When you find out you have a medical problem and you seek a cure do your research criteria include finding a doctor riddled with the same disease which you are suffering? If you have AIDS, does the doctor you seek out for a cure lose credibility in your eyes if he or she cannot prove they also suffer the same malady? Of course not.
When a person wants to find a good doctor their last concern, if it is even considered at all, is that the doctor needs to have the same disease as the patient in order to prove they are capable of curing it. This might prove a capacity for sympathy or fellow-feeling, but that is all it might promise to guarantee. The typical medical bill is a high price to pay for a mere shoulder to cry on.

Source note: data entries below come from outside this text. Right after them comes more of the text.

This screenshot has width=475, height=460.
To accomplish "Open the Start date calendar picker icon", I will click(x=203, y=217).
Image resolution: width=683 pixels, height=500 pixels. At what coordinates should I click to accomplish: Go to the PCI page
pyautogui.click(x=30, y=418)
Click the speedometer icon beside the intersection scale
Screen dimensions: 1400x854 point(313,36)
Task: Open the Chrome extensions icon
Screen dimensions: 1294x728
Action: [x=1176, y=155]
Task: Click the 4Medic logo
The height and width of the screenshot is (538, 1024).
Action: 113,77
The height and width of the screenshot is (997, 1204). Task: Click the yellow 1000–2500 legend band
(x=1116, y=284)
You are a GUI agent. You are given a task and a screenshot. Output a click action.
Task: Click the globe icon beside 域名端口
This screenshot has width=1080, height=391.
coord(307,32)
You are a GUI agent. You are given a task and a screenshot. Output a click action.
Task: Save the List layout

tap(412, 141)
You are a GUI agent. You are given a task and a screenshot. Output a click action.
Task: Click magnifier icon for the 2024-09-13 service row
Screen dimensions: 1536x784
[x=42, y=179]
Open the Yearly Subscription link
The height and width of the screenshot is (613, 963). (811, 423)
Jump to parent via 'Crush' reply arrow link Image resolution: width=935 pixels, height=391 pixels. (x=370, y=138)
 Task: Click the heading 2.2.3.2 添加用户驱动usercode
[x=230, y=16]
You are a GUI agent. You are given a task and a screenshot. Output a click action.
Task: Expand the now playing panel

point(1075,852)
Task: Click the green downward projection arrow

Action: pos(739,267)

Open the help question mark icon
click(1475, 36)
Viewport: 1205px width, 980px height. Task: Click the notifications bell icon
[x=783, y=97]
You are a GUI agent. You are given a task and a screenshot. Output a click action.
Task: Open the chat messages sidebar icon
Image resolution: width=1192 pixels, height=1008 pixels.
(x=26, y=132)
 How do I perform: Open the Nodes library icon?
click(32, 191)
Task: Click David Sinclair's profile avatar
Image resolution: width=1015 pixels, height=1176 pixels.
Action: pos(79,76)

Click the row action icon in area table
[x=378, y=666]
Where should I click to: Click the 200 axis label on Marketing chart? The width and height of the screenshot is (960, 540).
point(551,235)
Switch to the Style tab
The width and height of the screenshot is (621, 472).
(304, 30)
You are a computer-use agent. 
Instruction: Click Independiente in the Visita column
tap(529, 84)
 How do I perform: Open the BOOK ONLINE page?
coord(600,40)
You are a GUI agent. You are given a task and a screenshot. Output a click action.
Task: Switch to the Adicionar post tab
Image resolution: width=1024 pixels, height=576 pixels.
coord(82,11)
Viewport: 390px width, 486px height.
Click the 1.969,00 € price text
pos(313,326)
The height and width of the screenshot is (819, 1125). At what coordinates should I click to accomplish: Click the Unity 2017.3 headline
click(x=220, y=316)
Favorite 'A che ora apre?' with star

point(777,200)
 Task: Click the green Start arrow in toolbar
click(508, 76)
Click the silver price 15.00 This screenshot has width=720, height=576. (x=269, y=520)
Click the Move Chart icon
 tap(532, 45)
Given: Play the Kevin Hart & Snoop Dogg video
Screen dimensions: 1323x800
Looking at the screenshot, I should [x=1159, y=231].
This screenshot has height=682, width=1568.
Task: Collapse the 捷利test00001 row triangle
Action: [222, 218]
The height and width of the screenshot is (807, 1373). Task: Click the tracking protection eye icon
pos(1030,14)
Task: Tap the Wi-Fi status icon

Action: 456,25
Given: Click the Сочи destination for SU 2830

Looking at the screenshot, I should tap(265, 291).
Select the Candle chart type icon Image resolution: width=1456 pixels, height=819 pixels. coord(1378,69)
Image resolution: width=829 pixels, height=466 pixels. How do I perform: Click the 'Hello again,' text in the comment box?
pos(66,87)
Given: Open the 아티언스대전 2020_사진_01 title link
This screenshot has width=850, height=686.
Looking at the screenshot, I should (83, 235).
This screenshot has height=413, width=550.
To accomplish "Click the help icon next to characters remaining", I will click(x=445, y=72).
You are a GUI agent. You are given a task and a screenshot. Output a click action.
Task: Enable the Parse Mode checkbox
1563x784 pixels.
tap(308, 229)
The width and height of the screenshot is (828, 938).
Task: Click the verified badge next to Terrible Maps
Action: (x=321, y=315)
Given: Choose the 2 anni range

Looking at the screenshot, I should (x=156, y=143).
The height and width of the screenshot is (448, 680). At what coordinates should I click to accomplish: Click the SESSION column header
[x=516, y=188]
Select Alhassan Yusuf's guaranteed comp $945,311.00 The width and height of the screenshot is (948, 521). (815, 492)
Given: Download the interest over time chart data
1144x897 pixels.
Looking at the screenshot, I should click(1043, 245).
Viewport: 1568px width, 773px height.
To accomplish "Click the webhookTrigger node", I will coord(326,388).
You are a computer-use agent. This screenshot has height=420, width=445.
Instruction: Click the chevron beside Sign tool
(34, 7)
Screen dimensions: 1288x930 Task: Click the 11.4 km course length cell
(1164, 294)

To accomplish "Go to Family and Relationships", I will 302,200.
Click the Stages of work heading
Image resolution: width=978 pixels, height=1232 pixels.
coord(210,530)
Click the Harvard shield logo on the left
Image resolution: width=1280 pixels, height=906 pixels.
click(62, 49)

This mode of reasoning which considers emotions of least importance is called objectivity: the good doctor for me is the one with the knowledge, experience and skills to cure my illness. But this experience does not come best or only through having the disease itself. The kind of medical experience that is of benefit to a patient is the objective viewpoint and expertise built up through seeing the disease firsthand in others in various modes of development or occurrence, the observation of various cures and their results, the long process of trial and error made possible by professional and vocational commitment and longevity. This is readily seen and instantly understood by the patient who has confronted the evidence of his or her illness.
Such objectivity seems to be lacking in other areas. Does a priest have to publish emotional rantings about a love affair to prove he understands the lovelorn? Does a married person have to go into tear-soaked confession of past indiscretions in a public forum in order to aid the fidelity of engaged couples? Wallowing in such emotional displays and self-aggrandizement might demonstrate such persons to be confused and leave them vulnerable to making asinine errors in judgment which endanger their vocations and the faith of those who seek them as an example, but that is all. And in the end such self-revelations boil down only to so much selfishness.
Unfortunately many Catholics, who make loud and prolonged protestations of support for the priesthood, hold to this and other errors which undermine the very priesthood and the vocations which they so vociferously seek to convince themselves and others that they so value.
Please do for priests, the Church and yourself the service of seeking them out, not so that they might prove that they are capable of sympathizing with your particular situation because they are able with great detail recount their own foibles, errors and sins and thus prove their capacity for fellow-feeling. Rather seek them out in order to seek out Christ who alone is capable of never confusing sympathy with self-seeking, but who loves only as God, completely for the other. Redeeming love and mercy in Christ for the believer in need of salvation is the purpose of the priesthood.
The disease of gossip and the gluttony for information about the private lives of others which feeds emotional fantasy is dangerous. Lives, families and vocations founder on the rocks of the anti-culture of TMI*. Think before you post on Facebook. Think and PRAY.
And frequent confession wouldn't hurt either: objective, factual confession. Not more emotional spluttering and babbling. Leave that to Facebook.
*Too Much Information
Oh Father, you’ve read my mind in so many areas, and summed it all up so well! I hadn’t even realized they were so interrelated. Our pastor is a ‘late’ vocation-a widower with children and grandchildren. So many parishioners use him as an example of how a married priesthood would be preferred. They think he understands their problems so much better than previous pastors because he was married. I do think this undermines the celibate priesthood, even while I see firsthand how his family suffers… [My objection to the ACTS retreats-this month is the second anniversary of my retreat-is exactly what you described as tear-soaked confessions of past indiscretions in the (everything said here is confidential but) public forum of the weekend… But priests themselves can feel the need to sympathize-in confession once, the priest told me of an experience where he was a victim of theft and also had difficulty forgiving and seeing Christ in the thief… And, even though you began with the example of a good doctor and her objectivity, a family member who suffered a recent miscarriage, found her OB telling her of her own multiple miscarriages. (In this particular instance, I chose to share my awe at God’s miracle that any healthy child is, considering all that could go wrong, rather than comparing tragedies; what would you have done?)]
ReplyDeleteI will follow your advice and be on guard for the TMI factor, seeking only Christ’s love and mercy in the priesthood and continuing to pray for our priests.